Bloom has also had the help of ArenaNet design director Isaiah Cartwright, who has provided design feedback and helped refine PlanTechtor's balance. Perhaps equally important, Bloom said it gave him a significant confidence boost knowing that someone with Cartwright's experience and expertise sees the same qualities in his game to make it worth working on as a side gig. Now PlanTechtor's shaping up for release, it ticks all the boxes Bloom says are important to him, and he still has fun every time he plays it.

"I can't walk away from this thing I want so much, that I put so much time and energy into, that my wife and kids have sacrificed so much for as well. I can't just walk away from it and not see if it's going to work."

"With this project, one thing's going to happen or another," Bloom said. "Maybe we'll be able to do full indie, maybe not. But my oldest kid's six now. At the time [I started on PlanTechtor], she was four or five and she'd come up to me and ask, 'Are you working at home work or away work?'

"A lot of times I would talk to my wife about it and say, 'Maybe I should just walk away from this, that it's insane and I've got the wrong priorities in life, or that I'm being too greedy in my career. Maybe I should just walk away from this.' And she would say, 'I'm not going to tell you what to do, but I think you know how you're going to feel five, six, or seven years down the road. You're going to always wonder what would happen if you finished that thing and released it, second-guessing and wondering what could have been.'

"And she was absolutely right. I have to take this shot. I have to try. I can't walk away from this thing I want so much, that I put so much time and energy into, that my wife and kids have sacrificed so much for as well. I can't just walk away from it and not see if it's going to work."

Bloom readily admits it's a scary proposition for a single provider for a family of four with a mortgage to put himself in this sort of position.

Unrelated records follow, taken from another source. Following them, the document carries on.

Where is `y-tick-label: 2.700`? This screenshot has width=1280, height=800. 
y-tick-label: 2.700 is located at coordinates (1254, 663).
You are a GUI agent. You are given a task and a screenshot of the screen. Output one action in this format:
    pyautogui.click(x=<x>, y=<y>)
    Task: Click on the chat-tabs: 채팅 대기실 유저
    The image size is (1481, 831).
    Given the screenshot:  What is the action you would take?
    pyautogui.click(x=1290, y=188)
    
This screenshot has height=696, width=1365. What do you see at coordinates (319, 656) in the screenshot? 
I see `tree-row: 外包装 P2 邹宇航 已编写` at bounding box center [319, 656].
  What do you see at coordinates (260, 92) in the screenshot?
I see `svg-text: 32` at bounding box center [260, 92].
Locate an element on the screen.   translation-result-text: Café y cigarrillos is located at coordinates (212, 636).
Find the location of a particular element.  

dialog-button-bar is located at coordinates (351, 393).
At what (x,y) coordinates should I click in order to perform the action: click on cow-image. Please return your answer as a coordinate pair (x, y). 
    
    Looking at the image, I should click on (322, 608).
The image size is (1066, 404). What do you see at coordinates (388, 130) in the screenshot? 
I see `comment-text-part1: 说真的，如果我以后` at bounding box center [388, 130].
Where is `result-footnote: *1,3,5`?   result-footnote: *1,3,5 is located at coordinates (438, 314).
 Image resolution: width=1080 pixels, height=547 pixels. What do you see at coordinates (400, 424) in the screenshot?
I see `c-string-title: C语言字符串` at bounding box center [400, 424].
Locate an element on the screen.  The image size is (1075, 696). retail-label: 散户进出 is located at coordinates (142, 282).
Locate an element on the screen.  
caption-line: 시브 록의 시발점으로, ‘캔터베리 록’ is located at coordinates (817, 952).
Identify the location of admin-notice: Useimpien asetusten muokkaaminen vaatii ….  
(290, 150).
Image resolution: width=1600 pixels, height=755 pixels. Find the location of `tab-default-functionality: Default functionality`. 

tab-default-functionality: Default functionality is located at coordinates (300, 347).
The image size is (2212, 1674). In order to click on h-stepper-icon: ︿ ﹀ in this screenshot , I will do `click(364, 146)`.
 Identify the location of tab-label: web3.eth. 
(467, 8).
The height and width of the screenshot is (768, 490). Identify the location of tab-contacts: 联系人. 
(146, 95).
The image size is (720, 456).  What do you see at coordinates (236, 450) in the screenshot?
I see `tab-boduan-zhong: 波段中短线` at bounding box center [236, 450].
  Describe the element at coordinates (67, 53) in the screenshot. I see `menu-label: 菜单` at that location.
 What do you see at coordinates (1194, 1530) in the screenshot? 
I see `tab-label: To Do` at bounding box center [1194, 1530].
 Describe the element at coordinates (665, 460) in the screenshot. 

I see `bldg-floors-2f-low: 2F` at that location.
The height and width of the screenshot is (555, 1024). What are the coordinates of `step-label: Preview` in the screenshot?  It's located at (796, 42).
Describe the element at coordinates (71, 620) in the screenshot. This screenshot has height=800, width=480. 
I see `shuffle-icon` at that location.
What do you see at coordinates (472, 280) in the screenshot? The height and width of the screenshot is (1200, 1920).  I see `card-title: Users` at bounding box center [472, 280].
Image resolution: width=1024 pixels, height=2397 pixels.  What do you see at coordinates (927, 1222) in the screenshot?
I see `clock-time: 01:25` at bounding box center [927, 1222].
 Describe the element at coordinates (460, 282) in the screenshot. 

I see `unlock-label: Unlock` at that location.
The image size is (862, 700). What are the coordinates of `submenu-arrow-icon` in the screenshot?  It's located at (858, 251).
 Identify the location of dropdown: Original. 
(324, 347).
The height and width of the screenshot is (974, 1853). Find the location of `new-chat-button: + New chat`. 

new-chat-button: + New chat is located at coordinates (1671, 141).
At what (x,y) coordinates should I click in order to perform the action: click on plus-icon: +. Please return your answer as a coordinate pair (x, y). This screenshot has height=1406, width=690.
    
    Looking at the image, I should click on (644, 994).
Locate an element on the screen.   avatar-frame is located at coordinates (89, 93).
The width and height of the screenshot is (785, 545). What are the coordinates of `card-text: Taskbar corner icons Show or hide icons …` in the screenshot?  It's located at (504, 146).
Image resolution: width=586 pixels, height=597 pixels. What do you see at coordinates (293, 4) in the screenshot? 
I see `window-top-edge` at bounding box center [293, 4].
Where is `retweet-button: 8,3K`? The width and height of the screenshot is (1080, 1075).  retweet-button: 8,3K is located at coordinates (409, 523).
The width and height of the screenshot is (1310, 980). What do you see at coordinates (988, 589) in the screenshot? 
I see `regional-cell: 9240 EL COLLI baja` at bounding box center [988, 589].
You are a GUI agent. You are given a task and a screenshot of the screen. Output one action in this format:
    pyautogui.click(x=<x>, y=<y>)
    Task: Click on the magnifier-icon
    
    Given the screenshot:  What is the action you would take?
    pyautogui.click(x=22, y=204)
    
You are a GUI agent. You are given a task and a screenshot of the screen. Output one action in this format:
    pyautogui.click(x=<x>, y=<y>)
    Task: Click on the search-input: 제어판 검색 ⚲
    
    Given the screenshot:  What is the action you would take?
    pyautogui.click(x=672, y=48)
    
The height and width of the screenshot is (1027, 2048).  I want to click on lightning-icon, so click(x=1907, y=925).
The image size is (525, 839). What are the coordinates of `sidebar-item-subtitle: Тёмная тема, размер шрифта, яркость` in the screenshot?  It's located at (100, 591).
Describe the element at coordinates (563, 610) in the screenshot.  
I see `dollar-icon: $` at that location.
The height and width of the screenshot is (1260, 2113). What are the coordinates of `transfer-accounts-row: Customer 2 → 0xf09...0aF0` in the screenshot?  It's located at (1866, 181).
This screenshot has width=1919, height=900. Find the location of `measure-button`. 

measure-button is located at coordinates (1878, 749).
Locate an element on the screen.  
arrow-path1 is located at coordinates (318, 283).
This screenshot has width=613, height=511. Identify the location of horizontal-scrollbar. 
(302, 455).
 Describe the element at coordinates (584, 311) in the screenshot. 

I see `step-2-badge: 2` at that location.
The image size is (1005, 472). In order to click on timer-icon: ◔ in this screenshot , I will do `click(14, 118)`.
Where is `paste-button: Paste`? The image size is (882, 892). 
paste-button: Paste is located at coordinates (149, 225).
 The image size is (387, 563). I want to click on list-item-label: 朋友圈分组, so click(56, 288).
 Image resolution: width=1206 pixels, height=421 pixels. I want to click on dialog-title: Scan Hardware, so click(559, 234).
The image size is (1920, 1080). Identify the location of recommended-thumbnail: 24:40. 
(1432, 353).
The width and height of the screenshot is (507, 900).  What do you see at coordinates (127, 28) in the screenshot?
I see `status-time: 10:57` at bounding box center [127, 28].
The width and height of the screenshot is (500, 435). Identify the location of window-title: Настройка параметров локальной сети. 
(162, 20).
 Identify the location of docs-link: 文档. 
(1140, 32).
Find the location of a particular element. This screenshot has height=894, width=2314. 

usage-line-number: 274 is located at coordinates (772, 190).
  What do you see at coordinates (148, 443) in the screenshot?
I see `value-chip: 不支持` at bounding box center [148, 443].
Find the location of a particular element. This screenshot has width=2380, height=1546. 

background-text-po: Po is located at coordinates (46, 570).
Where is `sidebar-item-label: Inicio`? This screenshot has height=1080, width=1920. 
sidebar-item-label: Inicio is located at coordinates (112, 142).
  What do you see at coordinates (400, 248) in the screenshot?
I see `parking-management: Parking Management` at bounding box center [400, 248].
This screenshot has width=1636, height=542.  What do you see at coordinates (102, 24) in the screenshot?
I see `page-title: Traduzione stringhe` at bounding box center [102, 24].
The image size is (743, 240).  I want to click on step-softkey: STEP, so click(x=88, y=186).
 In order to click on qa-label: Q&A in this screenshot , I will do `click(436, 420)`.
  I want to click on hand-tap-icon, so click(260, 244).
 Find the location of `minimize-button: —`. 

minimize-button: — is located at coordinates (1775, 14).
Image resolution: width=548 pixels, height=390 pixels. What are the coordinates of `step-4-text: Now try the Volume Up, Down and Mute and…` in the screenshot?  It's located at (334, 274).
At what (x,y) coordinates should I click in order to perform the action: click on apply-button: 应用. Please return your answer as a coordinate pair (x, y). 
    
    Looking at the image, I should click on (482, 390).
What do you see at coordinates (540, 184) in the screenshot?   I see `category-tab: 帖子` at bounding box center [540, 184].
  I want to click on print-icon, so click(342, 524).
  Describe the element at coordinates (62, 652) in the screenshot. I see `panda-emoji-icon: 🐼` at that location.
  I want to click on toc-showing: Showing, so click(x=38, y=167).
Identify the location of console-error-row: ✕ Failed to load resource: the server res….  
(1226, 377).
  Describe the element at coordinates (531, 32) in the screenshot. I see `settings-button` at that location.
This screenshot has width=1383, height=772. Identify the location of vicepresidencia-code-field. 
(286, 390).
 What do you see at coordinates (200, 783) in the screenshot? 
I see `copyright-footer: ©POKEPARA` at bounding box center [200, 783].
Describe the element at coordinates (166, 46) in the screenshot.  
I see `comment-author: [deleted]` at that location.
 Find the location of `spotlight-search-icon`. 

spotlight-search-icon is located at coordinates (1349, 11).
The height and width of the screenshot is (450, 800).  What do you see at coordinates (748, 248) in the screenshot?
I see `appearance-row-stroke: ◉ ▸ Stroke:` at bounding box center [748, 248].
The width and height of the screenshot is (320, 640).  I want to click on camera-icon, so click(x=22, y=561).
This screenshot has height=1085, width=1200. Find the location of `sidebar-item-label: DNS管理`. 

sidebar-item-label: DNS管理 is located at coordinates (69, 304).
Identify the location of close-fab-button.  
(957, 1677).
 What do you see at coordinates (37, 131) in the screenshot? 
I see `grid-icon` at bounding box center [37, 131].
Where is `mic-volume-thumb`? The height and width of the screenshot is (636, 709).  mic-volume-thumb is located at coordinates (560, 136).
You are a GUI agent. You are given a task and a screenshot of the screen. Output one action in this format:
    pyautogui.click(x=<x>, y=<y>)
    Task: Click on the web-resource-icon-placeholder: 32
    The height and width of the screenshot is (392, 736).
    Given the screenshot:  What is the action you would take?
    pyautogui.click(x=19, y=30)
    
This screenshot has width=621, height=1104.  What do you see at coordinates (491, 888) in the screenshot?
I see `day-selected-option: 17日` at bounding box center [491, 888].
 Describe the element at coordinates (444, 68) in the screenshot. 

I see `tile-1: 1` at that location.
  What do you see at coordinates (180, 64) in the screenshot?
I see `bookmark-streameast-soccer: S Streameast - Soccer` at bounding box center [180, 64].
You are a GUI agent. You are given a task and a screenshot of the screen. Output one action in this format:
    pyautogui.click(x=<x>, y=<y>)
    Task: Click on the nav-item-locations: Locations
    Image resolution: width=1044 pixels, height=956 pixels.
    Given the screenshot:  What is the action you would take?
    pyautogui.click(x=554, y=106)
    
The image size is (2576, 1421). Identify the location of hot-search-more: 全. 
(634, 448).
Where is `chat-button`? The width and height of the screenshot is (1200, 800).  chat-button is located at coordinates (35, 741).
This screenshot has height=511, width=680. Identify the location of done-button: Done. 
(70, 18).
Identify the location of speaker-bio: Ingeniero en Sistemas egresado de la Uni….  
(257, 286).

"It definitely changes when it's now my actual day job and will be what's providing my income," Bloom said. "Definitely, the stress is a little more real. When it comes down to it, I'll be shipping this early next year and it will be providing income for my family and I... We do have some runway. There's a certain amount of funds available to us to keep it going, but eventually that will dry out, and it will be the funds of this game that help fund the next project. And I want this to be a continued thing. I want to be able to keep working on my ideas and my games the rest of my career. I want FunnerSoft to be a thing that goes on for a really long time. But it does all start with the success of PlanTechtor."

But even if PlanTechtor doesn't pan out, even if this attempt at going indie goes about as well as his first one, Bloom's fallback plan is basically to return to AAA development, content that he gave his indie dream his best shot. And as a not insignificant silver lining to that scenario, selling his home is not just paying for him to pursue a career as an indie, it's also buying him more time to spend with his family.

"It sounds like I'm doing something wrong, but the reality is for about 18 months I was working about 70 hours a week," Bloom said. "Now I only work five to six days a week, for 10-ish hours a day. So I get a day and a half now with my family every week, which is a huge win."